Seine Version der Dinge geht so: Als er nach seiner Nachtschicht mit seinem VW Golf nach Hause fuhr, gewährte er einem anderen Fahrzeug den Rechtsvortritt, betätigte deshalb einmal die Lichthupe und machte danach Zeichen mit der Hand. Einen Polizisten oder ein Polizeifahrzeug sah er nirgends. Zuhause rief ihn dann ein Polizist aufs Handy an und beleidigte ihn wegen seiner Hautfarbe: «Sind Sie der Schwarze mit dem Golf?», war die erste Frage. Nach einigem Hin und her am Telefon legte der Polizist auf und schickte ihm eine Busse. Laut Strafzettel soll der Beschuldigte um 9.35 Uhr gehupt haben, doch das könne gar nicht sein, sagt dieser: «Ich war um 7.40 Uhr zu Hause und ging sofort ins Bett.»

Polizist erschien nicht

Der Polizist erschien zwar nicht vor Gericht, doch die Richterin trug seine Version vor: Der Begriff «schwarz», der während dem Telefongespräch fiel, hat sich demgemäss auf die Lackierung des Autos und nicht auf die Hautfarbe bezogen. Am fraglichen Tag sass der Polizist in einem parkierten Auto. Um 7.58 Uhr begann er eine zwei Stunden dauernde Geschwindigkeitskontrolle. Gemäss seinem Protokoll hat der Beschuldigte um 9.35 Uhr zwei Mal auf die Hupe gedrückt und die Lichthupe betätigt, obwohl kein anderes Auto in Sicht war.

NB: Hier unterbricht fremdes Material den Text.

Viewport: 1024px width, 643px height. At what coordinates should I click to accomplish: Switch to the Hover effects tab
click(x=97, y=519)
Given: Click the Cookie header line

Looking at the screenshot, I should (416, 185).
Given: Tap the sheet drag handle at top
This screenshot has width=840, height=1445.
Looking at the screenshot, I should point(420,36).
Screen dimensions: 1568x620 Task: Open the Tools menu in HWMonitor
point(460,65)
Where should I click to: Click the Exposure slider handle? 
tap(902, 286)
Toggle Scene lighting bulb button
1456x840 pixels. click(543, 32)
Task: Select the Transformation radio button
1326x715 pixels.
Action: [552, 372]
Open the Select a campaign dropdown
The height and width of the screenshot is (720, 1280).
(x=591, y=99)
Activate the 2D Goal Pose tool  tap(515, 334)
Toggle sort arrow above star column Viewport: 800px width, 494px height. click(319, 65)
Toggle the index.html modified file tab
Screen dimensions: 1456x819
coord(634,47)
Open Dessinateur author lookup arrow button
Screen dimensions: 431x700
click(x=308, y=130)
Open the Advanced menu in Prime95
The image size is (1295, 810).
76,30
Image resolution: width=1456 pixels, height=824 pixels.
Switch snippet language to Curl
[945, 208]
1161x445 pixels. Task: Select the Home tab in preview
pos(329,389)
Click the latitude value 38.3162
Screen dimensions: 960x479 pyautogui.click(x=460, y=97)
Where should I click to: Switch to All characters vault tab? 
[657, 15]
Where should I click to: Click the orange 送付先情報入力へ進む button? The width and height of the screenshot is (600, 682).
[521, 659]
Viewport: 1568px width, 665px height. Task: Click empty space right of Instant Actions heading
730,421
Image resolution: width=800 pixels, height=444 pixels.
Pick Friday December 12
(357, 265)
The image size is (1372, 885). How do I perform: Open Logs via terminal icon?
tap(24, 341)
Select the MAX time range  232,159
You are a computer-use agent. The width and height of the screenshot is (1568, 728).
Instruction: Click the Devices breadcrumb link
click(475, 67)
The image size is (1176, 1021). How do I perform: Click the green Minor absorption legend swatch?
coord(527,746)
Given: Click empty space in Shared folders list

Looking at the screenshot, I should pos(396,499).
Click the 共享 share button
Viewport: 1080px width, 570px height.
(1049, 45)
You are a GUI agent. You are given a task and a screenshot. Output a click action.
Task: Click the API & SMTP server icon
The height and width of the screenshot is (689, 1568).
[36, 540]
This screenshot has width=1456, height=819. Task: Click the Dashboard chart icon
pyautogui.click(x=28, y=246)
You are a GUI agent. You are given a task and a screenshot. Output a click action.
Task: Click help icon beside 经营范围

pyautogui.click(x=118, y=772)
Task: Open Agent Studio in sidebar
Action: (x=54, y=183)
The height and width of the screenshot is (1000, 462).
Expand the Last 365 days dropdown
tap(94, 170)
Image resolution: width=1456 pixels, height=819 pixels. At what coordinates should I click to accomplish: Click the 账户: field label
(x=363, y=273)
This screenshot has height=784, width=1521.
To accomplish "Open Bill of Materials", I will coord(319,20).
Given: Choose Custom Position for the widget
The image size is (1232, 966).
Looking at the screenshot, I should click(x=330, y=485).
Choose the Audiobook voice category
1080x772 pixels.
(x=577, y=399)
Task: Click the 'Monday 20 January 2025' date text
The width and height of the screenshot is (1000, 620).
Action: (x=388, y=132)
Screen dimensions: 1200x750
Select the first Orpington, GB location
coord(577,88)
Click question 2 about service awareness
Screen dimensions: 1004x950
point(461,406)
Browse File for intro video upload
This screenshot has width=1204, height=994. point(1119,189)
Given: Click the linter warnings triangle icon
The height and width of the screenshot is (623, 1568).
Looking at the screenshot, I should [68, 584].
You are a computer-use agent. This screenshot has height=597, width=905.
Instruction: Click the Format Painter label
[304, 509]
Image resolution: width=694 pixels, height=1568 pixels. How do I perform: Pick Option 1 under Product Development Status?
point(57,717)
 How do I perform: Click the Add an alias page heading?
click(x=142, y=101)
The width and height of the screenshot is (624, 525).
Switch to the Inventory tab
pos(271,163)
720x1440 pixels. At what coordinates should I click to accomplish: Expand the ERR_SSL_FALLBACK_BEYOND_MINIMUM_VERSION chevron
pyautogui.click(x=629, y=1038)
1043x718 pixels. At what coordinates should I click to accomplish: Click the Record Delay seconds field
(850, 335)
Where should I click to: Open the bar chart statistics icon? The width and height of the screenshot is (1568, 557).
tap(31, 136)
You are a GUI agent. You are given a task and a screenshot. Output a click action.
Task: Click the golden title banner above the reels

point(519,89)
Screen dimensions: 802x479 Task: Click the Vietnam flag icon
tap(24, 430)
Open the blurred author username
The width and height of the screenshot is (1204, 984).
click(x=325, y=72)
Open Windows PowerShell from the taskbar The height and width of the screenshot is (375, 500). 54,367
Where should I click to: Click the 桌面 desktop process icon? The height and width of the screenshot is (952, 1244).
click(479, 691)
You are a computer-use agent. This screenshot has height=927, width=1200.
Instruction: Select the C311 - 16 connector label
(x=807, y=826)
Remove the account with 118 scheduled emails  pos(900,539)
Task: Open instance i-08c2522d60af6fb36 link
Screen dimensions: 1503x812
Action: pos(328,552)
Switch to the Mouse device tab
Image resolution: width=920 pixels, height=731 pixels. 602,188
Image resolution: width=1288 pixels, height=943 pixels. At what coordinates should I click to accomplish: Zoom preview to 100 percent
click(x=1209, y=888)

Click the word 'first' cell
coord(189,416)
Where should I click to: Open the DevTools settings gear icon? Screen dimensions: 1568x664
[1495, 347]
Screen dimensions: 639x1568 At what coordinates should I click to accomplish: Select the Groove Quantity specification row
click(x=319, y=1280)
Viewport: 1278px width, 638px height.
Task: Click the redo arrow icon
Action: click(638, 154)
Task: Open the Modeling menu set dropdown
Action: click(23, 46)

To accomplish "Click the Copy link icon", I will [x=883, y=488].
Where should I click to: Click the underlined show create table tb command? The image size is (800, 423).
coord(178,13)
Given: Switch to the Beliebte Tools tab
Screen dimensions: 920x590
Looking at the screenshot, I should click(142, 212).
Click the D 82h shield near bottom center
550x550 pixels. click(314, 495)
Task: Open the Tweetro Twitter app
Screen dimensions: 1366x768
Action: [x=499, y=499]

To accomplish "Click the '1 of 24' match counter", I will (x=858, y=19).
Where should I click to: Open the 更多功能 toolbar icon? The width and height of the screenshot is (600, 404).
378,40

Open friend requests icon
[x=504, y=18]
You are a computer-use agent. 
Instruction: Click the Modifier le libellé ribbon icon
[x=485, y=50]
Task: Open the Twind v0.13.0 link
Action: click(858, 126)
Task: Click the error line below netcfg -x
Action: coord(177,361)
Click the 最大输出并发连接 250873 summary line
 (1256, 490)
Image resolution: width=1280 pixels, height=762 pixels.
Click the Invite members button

Die Lichthupe dürfe zwar betätigt werden, um den Vortritt zu gewähren. Nicht jedoch die akustische Hupe, so die Richterin. «Das Gericht glaubt der Darstellung des Polizisten.» In der Urteilsbegründung stützte sie sich auch auf den Bericht der Ombudsstelle, die der Beschuldigte anrief, weil er sich diskriminiert fühlte. Beim ersten Kontakt mit der städtischen Stelle soll der Beschuldigte noch von Lichthupe und Hupe gesprochen haben, beim zweiten Mal nur noch von Hupen. «Ihre Aussagen widersprechen sich.»

Beschuldigter regte sich auf

Der Beschuldigte regte sich bei Urteilsverkündung auf und unterbrach die Richterin immer wieder: «Ich habe nicht gehupt», sagte er. Und es sei eine Schande, dass der Polizist ihn diskriminieren dürfe und ungestraft davon komme. Die Richterin blieb geduldig und meinte: «Bezüglich des Telefonats schliesst sich das Gericht den Ausführungen der Ombudsstelle an. Man kann nicht sagen, was genau gesprochen wurde.» (Landbote)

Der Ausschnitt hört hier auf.